Keheningan masih setia hadir diantara dirinya dan Raphael. Ia tidak ingin memaksa lelaki itu bicara soal masalahnya, tentu saja karena sepertinya ini cukup serius. Jika tidak, seorang Davis Eusford tidak akan mengirimkan lima buah mobil beserta mata-matanya untuk mengikuti putranya sampai ke sini
Alexandra menyandarkan diri pada batang pohon yang terletak di dekat danau untuk merilekskan diri sejenak, namun ucapan Raphael membuat seluruh tubuhnya menegang.
“Ayah memintaku untuk bertunangan dengan putri rekannya.”
Gadis itu terdiam untuk sejenak, “Baguslah, akhirnya kau punya kesibukan lain. Setidaknya aku tenang karena kau tidak perlu repot-repot mengurusi hidupku lagi.” Alexa memejamkan matanya, berusaha terbiasa untuk bersandar pada permukaan batang pohon yang tidak rata.
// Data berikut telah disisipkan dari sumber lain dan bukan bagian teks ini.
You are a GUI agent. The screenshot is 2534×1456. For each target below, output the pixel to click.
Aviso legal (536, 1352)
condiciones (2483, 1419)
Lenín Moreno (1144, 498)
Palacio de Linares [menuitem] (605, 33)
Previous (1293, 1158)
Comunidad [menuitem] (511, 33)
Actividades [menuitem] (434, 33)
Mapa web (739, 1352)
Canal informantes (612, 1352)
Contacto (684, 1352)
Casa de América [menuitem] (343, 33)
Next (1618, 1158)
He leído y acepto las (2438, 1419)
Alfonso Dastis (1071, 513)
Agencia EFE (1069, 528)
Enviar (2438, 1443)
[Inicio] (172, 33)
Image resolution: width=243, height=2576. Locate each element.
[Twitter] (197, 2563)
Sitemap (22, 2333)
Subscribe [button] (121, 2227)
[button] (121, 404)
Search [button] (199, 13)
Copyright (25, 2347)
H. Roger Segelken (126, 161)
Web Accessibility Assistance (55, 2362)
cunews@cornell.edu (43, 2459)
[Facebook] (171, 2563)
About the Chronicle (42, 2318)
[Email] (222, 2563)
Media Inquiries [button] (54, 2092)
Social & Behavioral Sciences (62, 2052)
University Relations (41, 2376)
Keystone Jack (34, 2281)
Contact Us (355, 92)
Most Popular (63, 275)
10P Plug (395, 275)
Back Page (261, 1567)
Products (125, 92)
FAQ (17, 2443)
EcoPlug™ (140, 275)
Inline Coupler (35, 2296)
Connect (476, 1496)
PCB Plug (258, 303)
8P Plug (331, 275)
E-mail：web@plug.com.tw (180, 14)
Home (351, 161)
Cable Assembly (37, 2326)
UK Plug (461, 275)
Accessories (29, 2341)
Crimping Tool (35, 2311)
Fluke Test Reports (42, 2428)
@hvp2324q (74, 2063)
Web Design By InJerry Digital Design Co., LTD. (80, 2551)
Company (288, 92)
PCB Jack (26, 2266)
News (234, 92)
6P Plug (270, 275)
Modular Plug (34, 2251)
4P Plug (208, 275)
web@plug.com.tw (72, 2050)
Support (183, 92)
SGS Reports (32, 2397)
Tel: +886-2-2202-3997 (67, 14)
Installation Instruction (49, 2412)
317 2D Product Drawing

“Senang? Kau benar-benar ingin menyingkirkanku ya?”
“Simpulkan sendiri, Tuan Eusford yang terhormat.” Alexa terkikik geli ketika menatap Raphael yang menunjukan raut masam mendengar jawabannya.
Lelaki itu melipat tangan di depan dada dan ikut bersandar pada sebatang pohon di dekatnya. “Dasar bayi besar, begitu aku menjalin hubungan dengan gadis lain kau pasti akan kerepotan mengurus dirimu sendiri.”
Alis gadis itu berkedut mendengar ejekan terang-terangan yang dilontarkan padanya. Sebenarnya ia tidak bisa menyangkal fakta bahwa sebagian besar keributan yang ia ciptakan di sekolah berhasil diredam karena bantuan dari Raphael.
Contohnya seperti saat pembuatan kanal ‘Secret’ setahun lalu, seluruh jajaran komite sekolah menolak adanya Secret karena dianggap dapat menimbulkan keributan antar siswa. Ia sudah bersikeras mempertahankan Secret di depan ketua komite, meski begitu pendapatnya tidak seluruhnya diterima. Namun berkat arahan Raphael, masalah itu dapat selesai dengan jangka waktu kurang dari seminggu dan hingga kini Secret masih terus bertahan sebagai konten primadona seantero sekolah.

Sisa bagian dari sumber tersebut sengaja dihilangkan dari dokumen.